____ Brano di esercitazione

Un mondo onirico-simbolico infarcito di non-sense che sono ben lontani dall’apparente mancanza di senso che emanano. Tradiscono infatti un disegno matematico-filosofico che riprende alcune domande cruciali già poste da filosofi e matematici, attraverso neologismi cerniera e conversazioni che sembrano assurde. In pratica l’autore mescola la prima parte di una parola con la seconda parte di un’altra e ottiene delle parole nuove: lumaca e squalo diventano “lumalo”. Tra paradossi e assurdità volutamente contorte, si dipana la storia che, sebbene manchi di pathos in molti punti, tuttavia ha sfumature di genio.

È il trionfo del non-sense dentro cui ricercare un senso che non è poi così ingenuo come potrebbe sembrare. I personaggi di Carroll avevano anche una base reale, un mondo di esperienza catapultato poi nell’onirico.

Per esempio, il cappellaio matto è uno dei personaggi che più rimangono impressi nella fantasia del lettore. Carroll non solo non lo descrive, limitandosi a parlare del suo comportamento curioso, ma non lo chiama The Mad Hatter, lo chiama solo Hatter, cioè cappellaio, dicendoci solo successivamente che era matto. Il Cappellaio di Carroll era infatti convinto che fosse sempre l’ora del the, aveva un orologio da taschino che non segnava l’ora e si divertiva a porre domande assurde a cui era impossibile rispondere: “Che differenza c’è tra un corvo e un tavolino?”… “Da quella parte”, disse il gatto, agitando la zampa destra, “abita un Cappellaio e da quest’altra”, agitando l’altra zampa, “abita una Lepre Marzolina. Va’ pure da chi ti pare, sono matti tutti e due”…1

Nell’Inghilterra vittoriana, i cappellai, ossia i fabbricatori di cappelli, erano esposti a una quantità tale di sostanze chimiche, da avere le pupille verdognole, i capelli arancioni e disturbi di personalità. Forse la figura del cappellaio del Paese delle meraviglie è veramente ispirata dall’espressione allora in uso “matto come un cappellaio”, non è improbabile. I sali di mercurio come il cloruro mercurico (HgCl2), o sublimato corrosivo, usato dai cappellai, erano spesso causa di intossicazioni sul lavoro. L’intossicazione da mercurio infatti, era chiamata per tutto il XVIII e XIX secolo, “morbo del cappellaio matto” “mad-hatter disease”. Oggi è nota come Hydrargirismo. Si verificava soprattutto tra i produttori di cappelli (ecco perché cappellaio), e i conciatori di pelli che soffrivano spesso di tremori, deliri, stati allucinatori e bipolarismo comportamentale.

________
____ Informazioni estratte

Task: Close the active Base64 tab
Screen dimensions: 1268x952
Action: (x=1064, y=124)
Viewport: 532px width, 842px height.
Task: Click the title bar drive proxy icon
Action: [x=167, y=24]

________

#### Usare le informazioni:
- A) Ricopia dal brano sul Cappellaio matto il passo che parte dalle parole "Un mondo onirico-simbolico" e si chiude dopo le parole "catapultato poi nell’onirico.".
- B) Per ciascuna affermazione indica se concorda con il brano sul Cappellaio matto, rispondendo sì o no e citando le parole del brano che lo stabiliscono: (i) Carroll chiama il personaggio "The Mad Hatter"; (ii) oggi l'intossicazione da mercurio è nota come Hydrargirismo; (iii) l'orologio da taschino del Cappellaio segnava l'ora.

#### Risultati attesi:
- A)
Un mondo onirico-simbolico infarcito di non-sense che sono ben lontani dall’apparente mancanza di senso che emanano. Tradiscono infatti un disegno matematico-filosofico che riprende alcune domande cruciali già poste da filosofi e matematici, attraverso neologismi cerniera e conversazioni che sembrano assurde. In pratica l’autore mescola la prima parte di una parola con la seconda parte di un’altra e ottiene delle parole nuove: lumaca e squalo diventano “lumalo”. Tra paradossi e assurdità volutamente contorte, si dipana la storia che, sebbene manchi di pathos in molti punti, tuttavia ha sfumature di genio.

È il trionfo del non-sense dentro cui ricercare un senso che non è poi così ingenuo come potrebbe sembrare. I personaggi di Carroll avevano anche una base reale, un mondo di esperienza catapultato poi nell’onirico.

- B)
(i) No: «non lo chiama The Mad Hatter, lo chiama solo Hatter»
(ii) Sì: «Oggi è nota come Hydrargirismo.»
(iii) No: «aveva un orologio da taschino che non segnava l’ora»